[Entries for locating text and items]
******************************

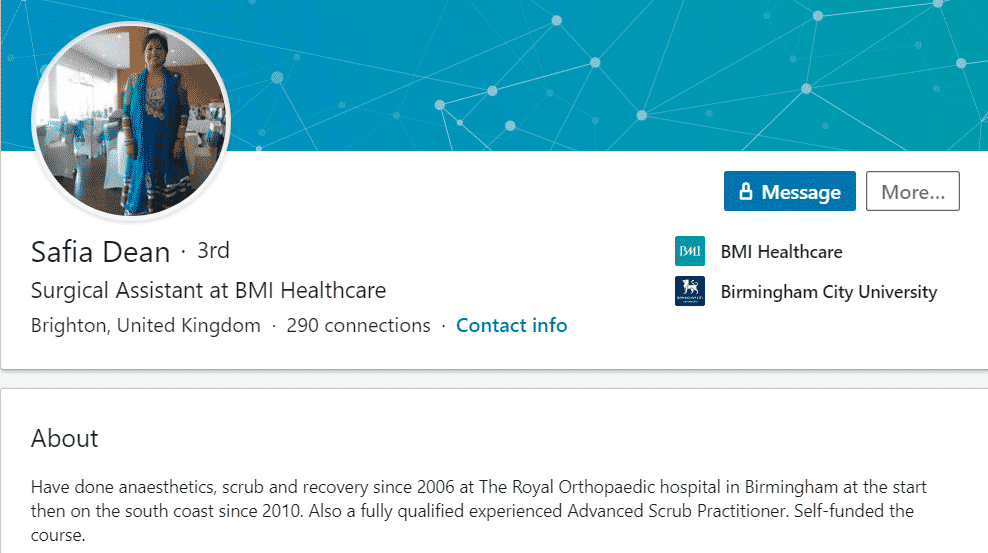Click the lock icon on Message button
The width and height of the screenshot is (988, 553).
745,191
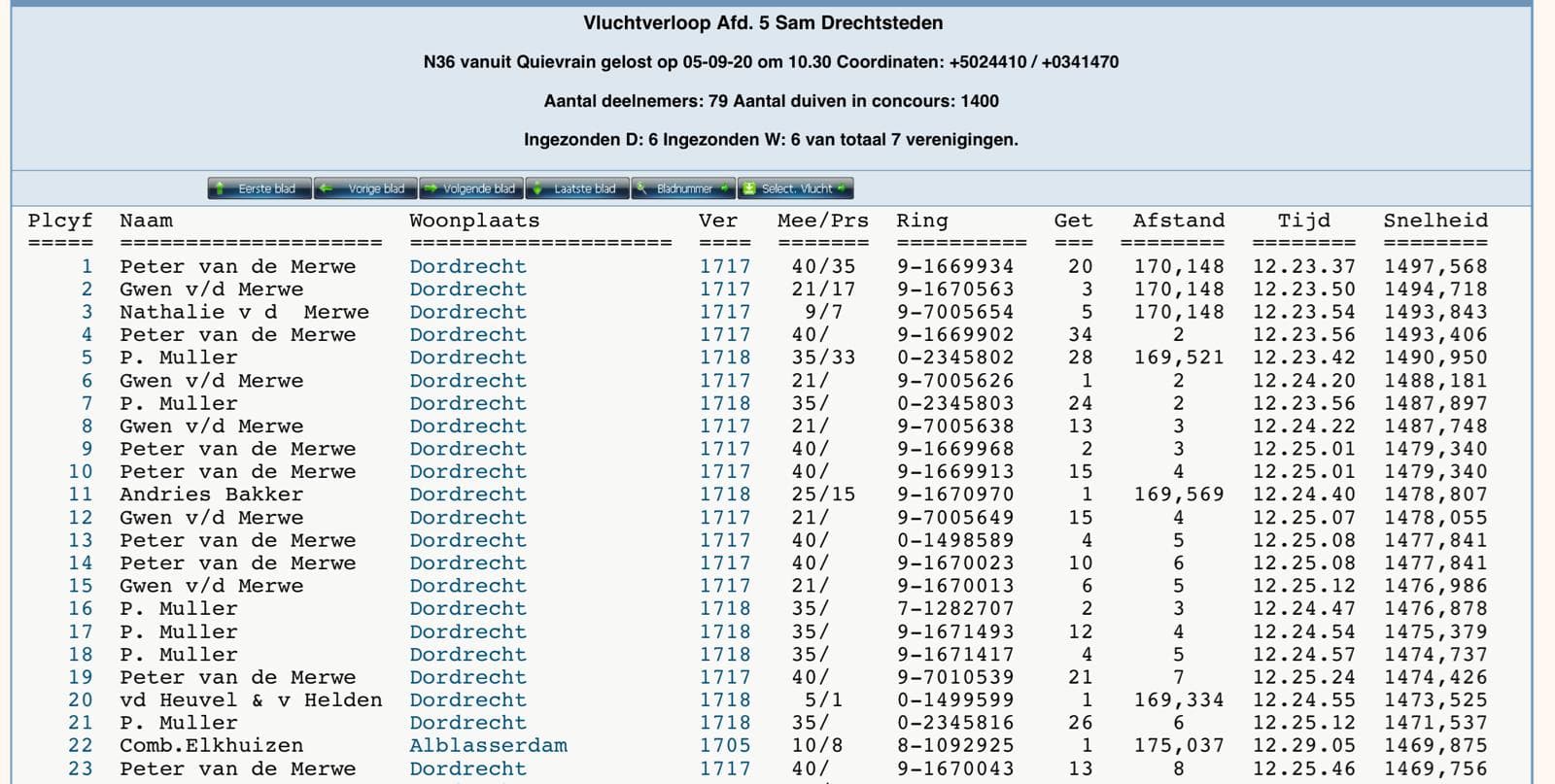Click Dordrecht link in row 1
The image size is (1555, 784).
coord(467,266)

******************************

• **DIRECTIONS**: Change each "Click" in the lines above to "Tap" and keep everything else as it is. Leave the pictures out of your answer.

• **IN RESPONSE**:
Tap the lock icon on Message button
The width and height of the screenshot is (988, 553).
745,191
Tap Dordrecht link in row 1
The image size is (1555, 784).
coord(467,266)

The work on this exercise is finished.